Re: Yar'Adua and a sick nation
Aguabata posted on 09-01-2008, 17:20:01 PM
Its obvious that the Nigerian press is anything but professional, I read Nduka Obaigbena image laundering article on Yaradua, I understand newspapers are free to be left wing or right wing but I'm damn sure none of those agendas are of interest to our media houses. If we had integrity in our media houses they should be running riot till Odili, Ibori and Co's trials are given the attention they deserve. Rather it is Ndi Okerekes party with her more money than sense friends that the EFCC is concerned about. On EFCC's priority list that matter should be at the bottom. The media houses are a sale out, some of the editors are simply waiting for appointment as press secretary to Governors or hitting the bulls eye as presidential spokesman as their brother Adeniyi.
Re: Yar'Adua and a sick nation
Bobokite posted on 09-01-2008, 17:43:03 PM
QUOTE:
Hopefully Okey Ndibe would, some day (in the spirit of reform) name the \"Abiola\" of this Presidential Election i.e. the real winner \"gan gan gan\" whose mandate was stolen by Yar Adua, so that the common man in Nigeria can know under whose banner he will be going \"back to the trenches\".
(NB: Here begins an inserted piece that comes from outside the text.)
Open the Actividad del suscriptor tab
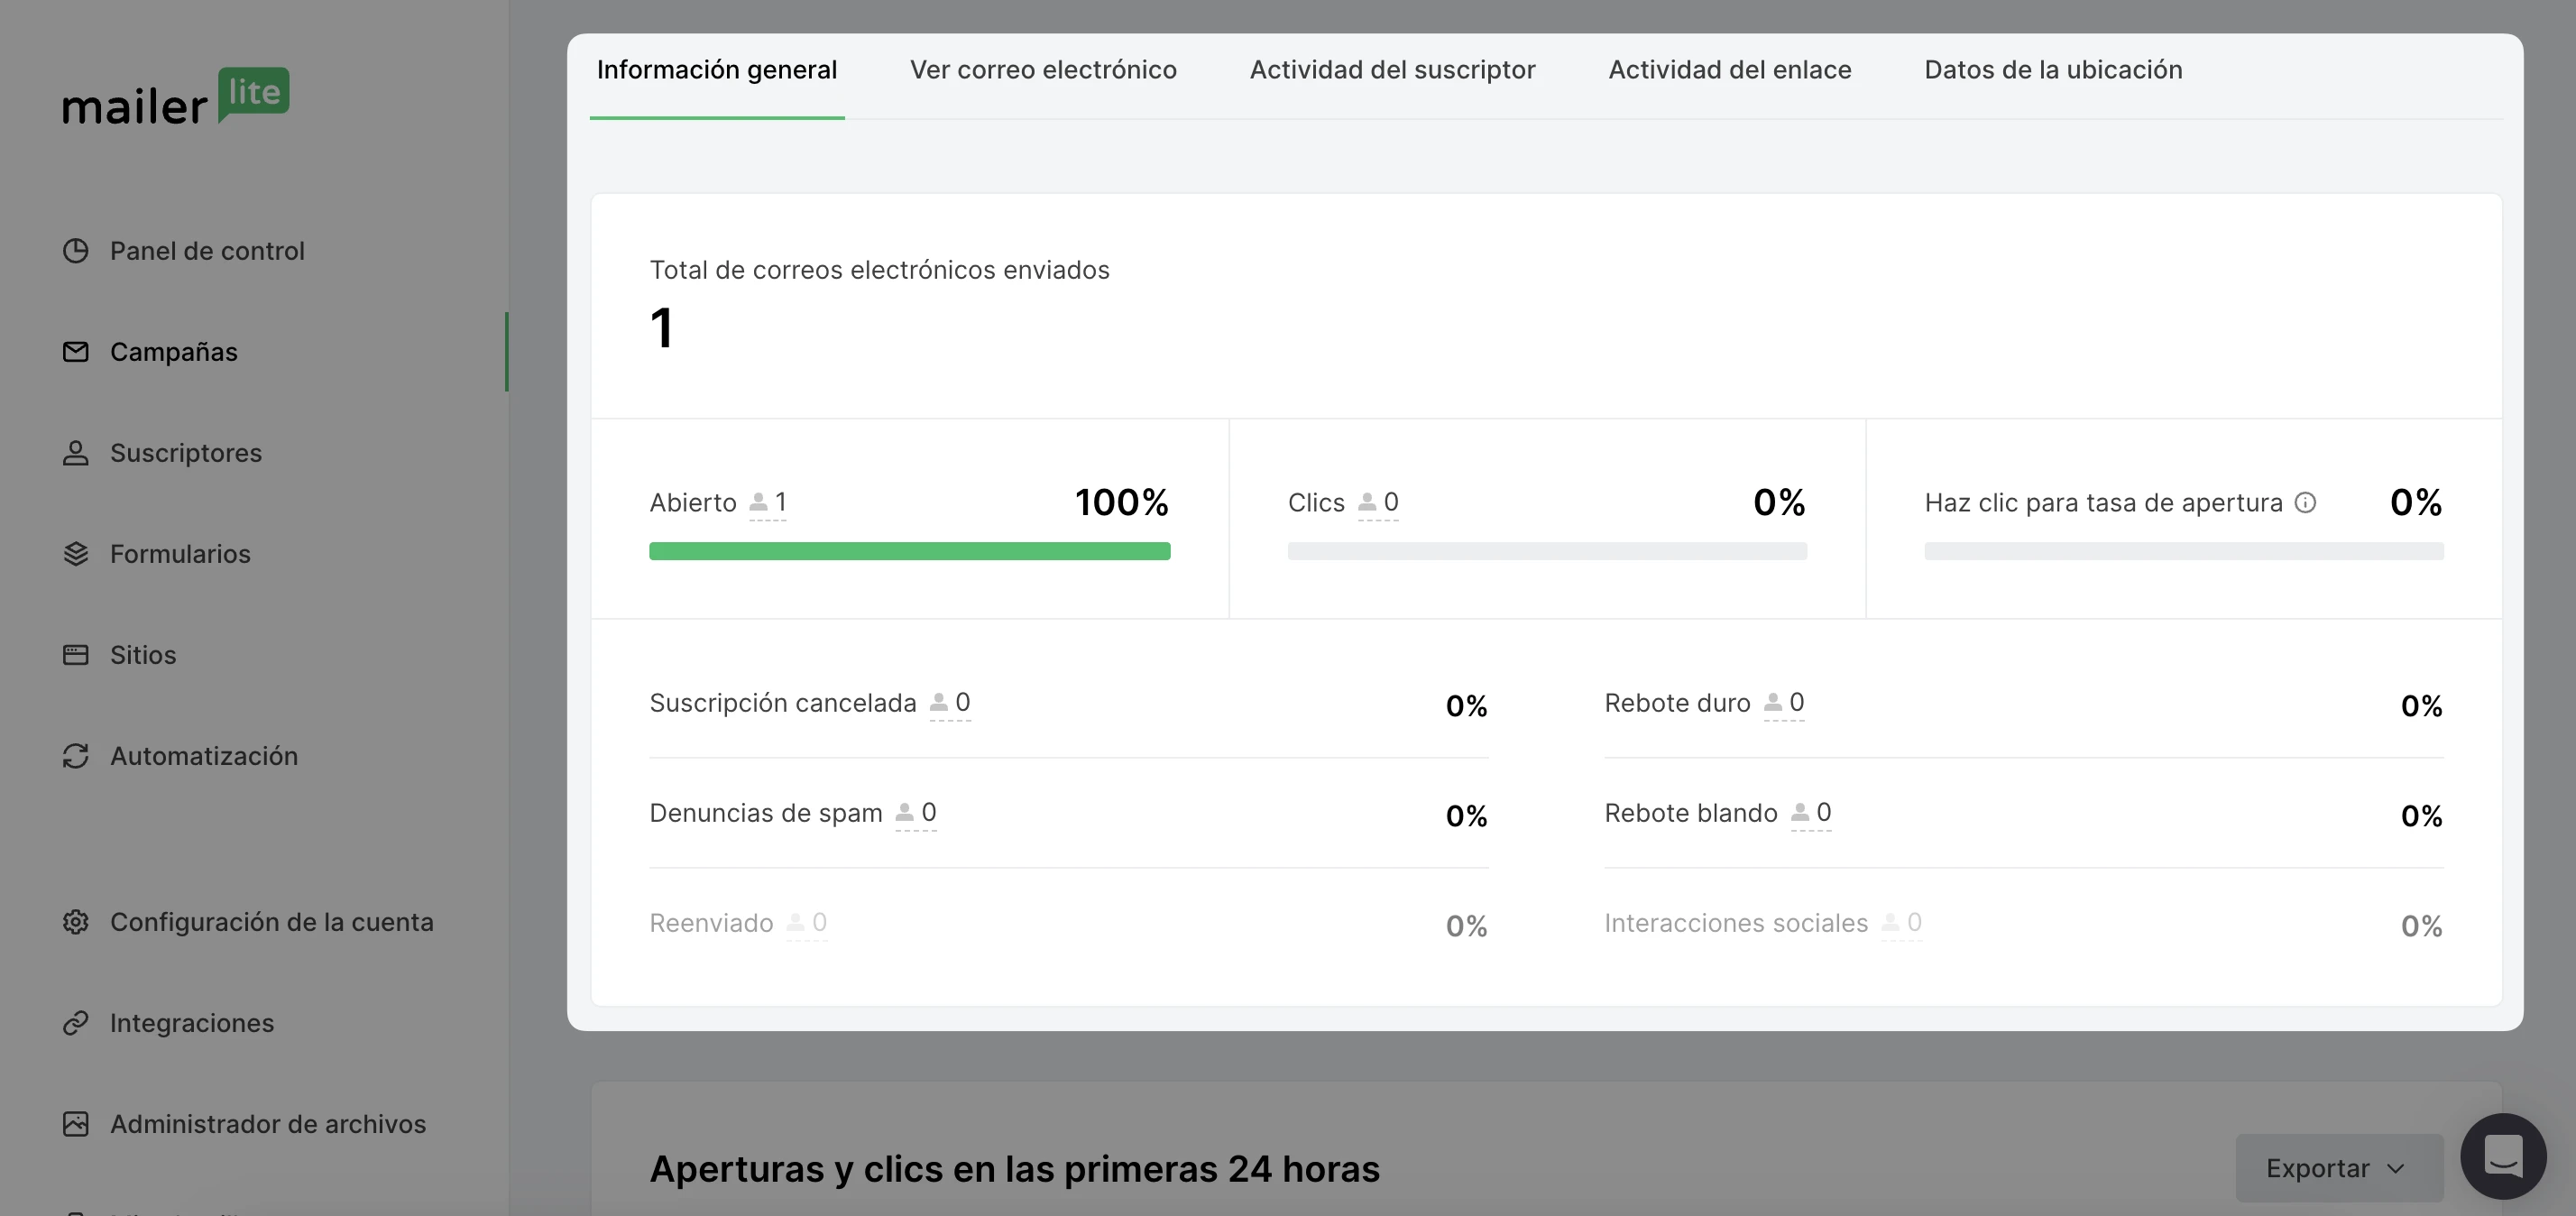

Thats a good question for ON but i dont think he is not in a position to name the winner. He can only name such person if there were elections in Nigeria. No body Voted, Maurice just allotted scores so how could someone be a winner?
Re: Yar'Adua and a sick nation
NWANZA posted on 09-01-2008, 18:36:01 PM
QUOTE:
Maduekwe and Odey are products of a political culture that thrives in the dissemination of misinformation. One often wonders whether the Maduekwes and Odeys of our world truly believe that Nigerians are so gullible, or whether they are they just caught up in a system whose currency is to rearrange the truth?

Sadly, much of the Nigerian press lends a hand, I suspect wittingly, to this process of deception. First, I don't recall any newspaper, major or minor, that published the report that Yar'Adua's trip to Saudi Arabia was for medical treatment. That story was told exclusively by saharareporters.com, a website that has become a must-go destination for Nigerians anxious to find out, in words and pictures, how their country is misgoverned.


We need to fight for the passage of FOI bill, and the need for full disclosure from the Presidency about the capacity of the President to carry out governance.

Nigeria deserves a government that works for all of the people, and that means 100% truth & honesty 100% of the time. Democracy will not survive with the type of deception that is taking place today.

The president should not travel out of the country without the media as is done in other nations. Our president should not attend hajj and leave the seat of power without handing over to the vice president.

Scurrilous gangs that won't let go has hijacked Nigeria; therefore it will take a revolution to get this government back to the people.